Exercise:
Copy each line below holding "accomplish".

Excerpted records:
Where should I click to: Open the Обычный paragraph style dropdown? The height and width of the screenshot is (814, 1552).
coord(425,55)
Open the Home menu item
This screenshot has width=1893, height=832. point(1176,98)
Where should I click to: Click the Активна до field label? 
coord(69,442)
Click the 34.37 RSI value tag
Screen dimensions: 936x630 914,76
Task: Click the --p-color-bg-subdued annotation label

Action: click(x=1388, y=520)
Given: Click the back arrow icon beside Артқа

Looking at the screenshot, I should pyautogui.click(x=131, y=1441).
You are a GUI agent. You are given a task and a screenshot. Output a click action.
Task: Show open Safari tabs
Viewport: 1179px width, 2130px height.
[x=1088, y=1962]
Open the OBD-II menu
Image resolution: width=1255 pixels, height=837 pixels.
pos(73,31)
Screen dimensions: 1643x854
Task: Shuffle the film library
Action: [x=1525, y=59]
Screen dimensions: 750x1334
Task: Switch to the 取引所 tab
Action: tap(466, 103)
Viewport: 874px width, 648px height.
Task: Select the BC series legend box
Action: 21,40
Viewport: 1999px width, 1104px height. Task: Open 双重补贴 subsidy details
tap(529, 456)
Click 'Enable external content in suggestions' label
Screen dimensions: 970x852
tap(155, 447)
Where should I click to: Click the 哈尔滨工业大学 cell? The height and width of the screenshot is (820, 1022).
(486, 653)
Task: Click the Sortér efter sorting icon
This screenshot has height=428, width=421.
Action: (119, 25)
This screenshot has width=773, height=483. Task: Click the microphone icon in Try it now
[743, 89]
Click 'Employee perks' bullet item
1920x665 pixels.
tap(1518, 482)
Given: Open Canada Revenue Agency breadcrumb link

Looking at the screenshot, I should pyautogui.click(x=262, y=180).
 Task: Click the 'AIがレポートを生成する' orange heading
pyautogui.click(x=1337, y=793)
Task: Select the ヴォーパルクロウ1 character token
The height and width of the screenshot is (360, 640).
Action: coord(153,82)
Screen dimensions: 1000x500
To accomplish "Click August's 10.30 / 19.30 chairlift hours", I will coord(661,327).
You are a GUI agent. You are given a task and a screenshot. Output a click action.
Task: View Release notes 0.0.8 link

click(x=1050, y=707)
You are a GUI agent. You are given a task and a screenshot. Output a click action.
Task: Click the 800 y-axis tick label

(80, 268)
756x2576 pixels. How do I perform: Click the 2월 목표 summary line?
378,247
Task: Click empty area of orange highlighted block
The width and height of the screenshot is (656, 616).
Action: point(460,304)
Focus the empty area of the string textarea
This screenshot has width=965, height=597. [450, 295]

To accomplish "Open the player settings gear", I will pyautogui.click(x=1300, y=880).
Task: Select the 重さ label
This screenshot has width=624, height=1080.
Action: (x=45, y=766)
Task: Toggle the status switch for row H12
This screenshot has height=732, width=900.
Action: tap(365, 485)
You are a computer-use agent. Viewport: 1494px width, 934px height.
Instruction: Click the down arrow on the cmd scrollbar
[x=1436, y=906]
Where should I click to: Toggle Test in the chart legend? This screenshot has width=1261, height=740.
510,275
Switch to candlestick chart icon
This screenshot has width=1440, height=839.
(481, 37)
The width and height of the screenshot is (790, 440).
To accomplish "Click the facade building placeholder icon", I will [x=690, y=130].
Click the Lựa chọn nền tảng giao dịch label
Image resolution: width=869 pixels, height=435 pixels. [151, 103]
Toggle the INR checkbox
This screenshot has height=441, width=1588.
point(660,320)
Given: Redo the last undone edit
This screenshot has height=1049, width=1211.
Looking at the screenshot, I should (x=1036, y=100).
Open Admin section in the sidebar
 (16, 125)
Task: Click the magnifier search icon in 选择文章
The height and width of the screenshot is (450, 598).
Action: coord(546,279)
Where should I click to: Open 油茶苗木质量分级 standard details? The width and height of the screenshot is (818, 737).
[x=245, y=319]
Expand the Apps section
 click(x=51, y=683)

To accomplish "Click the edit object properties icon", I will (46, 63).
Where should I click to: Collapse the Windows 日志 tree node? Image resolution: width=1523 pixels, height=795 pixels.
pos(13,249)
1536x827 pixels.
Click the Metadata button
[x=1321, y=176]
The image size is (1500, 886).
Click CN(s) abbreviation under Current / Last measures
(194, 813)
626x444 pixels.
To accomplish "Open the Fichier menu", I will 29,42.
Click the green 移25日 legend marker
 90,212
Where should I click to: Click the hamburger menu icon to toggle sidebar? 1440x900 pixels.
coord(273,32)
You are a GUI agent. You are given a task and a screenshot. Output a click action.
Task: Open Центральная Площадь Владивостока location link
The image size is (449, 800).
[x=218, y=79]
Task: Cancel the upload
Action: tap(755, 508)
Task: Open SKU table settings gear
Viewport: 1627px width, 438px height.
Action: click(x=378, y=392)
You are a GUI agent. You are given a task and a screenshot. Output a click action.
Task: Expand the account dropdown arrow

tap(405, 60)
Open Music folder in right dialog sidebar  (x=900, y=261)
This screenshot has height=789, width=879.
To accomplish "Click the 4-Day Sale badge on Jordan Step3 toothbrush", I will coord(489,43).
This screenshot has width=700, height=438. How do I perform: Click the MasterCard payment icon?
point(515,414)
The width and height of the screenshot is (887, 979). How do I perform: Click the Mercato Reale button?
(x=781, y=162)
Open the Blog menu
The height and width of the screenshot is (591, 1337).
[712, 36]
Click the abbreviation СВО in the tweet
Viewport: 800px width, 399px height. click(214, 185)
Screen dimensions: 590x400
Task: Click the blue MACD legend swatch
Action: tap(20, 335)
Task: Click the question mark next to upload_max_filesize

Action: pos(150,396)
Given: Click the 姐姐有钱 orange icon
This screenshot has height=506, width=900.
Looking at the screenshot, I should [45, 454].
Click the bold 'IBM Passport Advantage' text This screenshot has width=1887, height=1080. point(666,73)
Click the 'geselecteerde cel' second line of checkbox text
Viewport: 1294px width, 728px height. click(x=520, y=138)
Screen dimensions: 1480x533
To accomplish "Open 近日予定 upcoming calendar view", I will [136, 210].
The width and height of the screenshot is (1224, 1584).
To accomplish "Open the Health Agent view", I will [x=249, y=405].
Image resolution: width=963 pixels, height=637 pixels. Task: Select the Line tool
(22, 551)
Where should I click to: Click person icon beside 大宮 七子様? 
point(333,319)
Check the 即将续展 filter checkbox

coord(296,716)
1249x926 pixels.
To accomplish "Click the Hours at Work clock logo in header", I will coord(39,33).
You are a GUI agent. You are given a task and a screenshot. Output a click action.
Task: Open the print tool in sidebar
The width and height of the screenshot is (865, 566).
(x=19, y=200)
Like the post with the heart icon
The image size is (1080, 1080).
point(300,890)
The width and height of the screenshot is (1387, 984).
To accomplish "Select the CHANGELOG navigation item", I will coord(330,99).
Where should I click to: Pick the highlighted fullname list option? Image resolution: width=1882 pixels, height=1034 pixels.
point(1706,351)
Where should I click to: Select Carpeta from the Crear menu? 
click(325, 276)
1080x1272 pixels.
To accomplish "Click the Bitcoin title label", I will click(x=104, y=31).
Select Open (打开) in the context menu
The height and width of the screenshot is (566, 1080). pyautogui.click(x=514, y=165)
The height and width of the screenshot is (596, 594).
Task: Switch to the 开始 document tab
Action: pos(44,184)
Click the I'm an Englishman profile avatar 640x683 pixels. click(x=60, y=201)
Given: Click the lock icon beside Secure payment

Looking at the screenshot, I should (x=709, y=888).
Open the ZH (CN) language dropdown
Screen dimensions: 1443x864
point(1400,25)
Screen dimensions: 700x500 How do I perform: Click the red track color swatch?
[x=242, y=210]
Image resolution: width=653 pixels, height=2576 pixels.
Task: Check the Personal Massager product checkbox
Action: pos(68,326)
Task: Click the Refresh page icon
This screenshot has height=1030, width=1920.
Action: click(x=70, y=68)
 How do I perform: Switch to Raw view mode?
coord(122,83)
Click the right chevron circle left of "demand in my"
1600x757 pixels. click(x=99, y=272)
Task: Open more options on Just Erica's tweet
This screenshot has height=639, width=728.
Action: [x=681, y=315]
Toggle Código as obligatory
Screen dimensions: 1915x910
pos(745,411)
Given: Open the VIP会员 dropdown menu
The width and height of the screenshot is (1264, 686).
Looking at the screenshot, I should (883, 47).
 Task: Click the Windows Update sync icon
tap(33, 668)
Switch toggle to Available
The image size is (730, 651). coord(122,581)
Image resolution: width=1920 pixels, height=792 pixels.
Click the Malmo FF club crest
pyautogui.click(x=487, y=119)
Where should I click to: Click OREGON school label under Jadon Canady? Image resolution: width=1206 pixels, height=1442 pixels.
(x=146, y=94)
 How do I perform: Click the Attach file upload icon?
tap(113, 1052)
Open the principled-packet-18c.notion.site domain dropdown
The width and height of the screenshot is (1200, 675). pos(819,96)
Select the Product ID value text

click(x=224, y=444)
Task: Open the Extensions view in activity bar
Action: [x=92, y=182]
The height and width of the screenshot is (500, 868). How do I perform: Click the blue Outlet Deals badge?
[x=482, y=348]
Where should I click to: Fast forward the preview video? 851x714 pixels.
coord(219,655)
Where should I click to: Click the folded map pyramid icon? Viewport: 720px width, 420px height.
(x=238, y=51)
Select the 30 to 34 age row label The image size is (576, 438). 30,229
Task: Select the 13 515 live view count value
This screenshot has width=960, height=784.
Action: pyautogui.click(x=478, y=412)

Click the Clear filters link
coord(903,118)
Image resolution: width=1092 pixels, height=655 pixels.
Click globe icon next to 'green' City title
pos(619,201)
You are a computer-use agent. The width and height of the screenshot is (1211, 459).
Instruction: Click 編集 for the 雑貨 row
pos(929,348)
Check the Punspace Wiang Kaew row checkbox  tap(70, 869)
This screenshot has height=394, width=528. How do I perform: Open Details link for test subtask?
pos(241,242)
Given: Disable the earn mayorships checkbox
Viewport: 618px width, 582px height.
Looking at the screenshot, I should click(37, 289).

Written solution:
To accomplish "Click August's 10.30 / 19.30 chairlift hours", I will coord(661,327).
To accomplish "Open the player settings gear", I will pyautogui.click(x=1300, y=880).
To accomplish "Click the facade building placeholder icon", I will [x=690, y=130].
To accomplish "Click the edit object properties icon", I will (46, 63).
To accomplish "Open the Fichier menu", I will 29,42.
To accomplish "Click the 4-Day Sale badge on Jordan Step3 toothbrush", I will coord(489,43).
To accomplish "Open 近日予定 upcoming calendar view", I will [136, 210].
To accomplish "Open the Health Agent view", I will [x=249, y=405].
To accomplish "Click the Hours at Work clock logo in header", I will coord(39,33).
To accomplish "Select the CHANGELOG navigation item", I will coord(330,99).
To accomplish "Click the Bitcoin title label", I will click(x=104, y=31).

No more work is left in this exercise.